* **INSTRUCTIONS TO FOLLOW**
Scan the lines below for "agent" and copy the matches.

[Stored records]
◇ ◇ ◇ ◇ ◇
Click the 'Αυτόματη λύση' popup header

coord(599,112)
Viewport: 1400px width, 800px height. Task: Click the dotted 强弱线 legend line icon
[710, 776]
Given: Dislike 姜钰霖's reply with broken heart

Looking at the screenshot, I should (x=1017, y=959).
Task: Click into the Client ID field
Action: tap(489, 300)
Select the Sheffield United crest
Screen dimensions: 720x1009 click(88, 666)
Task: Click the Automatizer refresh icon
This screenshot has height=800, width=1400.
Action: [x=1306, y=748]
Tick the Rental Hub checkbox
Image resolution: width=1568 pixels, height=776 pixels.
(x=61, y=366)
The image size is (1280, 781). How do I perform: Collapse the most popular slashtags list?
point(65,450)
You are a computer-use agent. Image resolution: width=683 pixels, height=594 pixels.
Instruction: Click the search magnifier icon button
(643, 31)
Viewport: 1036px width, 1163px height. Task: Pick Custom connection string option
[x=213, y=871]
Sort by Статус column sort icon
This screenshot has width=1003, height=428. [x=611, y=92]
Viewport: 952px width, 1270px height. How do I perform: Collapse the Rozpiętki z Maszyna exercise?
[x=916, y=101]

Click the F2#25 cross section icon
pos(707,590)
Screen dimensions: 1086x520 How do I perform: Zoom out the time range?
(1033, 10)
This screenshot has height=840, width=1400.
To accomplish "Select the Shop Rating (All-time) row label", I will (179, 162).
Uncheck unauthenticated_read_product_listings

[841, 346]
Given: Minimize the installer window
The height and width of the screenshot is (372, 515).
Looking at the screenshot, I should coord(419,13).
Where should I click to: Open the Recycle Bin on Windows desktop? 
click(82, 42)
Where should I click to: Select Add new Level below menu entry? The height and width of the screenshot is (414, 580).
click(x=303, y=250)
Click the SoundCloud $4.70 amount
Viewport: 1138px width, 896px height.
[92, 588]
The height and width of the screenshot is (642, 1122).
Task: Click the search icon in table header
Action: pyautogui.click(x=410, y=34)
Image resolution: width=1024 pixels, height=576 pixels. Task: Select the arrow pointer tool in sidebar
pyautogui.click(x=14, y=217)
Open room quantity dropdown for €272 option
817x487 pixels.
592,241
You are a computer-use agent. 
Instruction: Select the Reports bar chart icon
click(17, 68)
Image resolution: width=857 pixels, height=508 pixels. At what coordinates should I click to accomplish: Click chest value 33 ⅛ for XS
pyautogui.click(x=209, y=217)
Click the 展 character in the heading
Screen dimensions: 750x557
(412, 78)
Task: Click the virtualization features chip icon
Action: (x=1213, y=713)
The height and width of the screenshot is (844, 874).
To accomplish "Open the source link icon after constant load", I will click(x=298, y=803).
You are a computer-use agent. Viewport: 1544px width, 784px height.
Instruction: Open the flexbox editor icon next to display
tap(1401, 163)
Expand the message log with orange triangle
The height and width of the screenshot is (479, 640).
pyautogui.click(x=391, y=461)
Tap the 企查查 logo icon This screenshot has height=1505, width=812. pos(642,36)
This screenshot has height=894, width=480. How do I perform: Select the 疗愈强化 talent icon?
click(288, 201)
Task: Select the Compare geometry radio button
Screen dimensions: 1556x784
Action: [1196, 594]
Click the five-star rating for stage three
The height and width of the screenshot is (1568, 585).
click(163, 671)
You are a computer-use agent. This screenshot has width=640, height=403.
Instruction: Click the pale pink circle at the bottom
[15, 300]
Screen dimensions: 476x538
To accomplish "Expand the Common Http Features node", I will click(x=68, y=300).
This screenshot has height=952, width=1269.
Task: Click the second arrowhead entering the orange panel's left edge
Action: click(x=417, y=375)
◇ ◇ ◇ ◇ ◇
* **TASK RESPONSE**
You are a computer-use agent. Image resolution: width=683 pixels, height=594 pixels.
You are a computer-use agent. 
You are a computer-use agent. Viewport: 1544px width, 784px height.
You are a computer-use agent. This screenshot has width=640, height=403.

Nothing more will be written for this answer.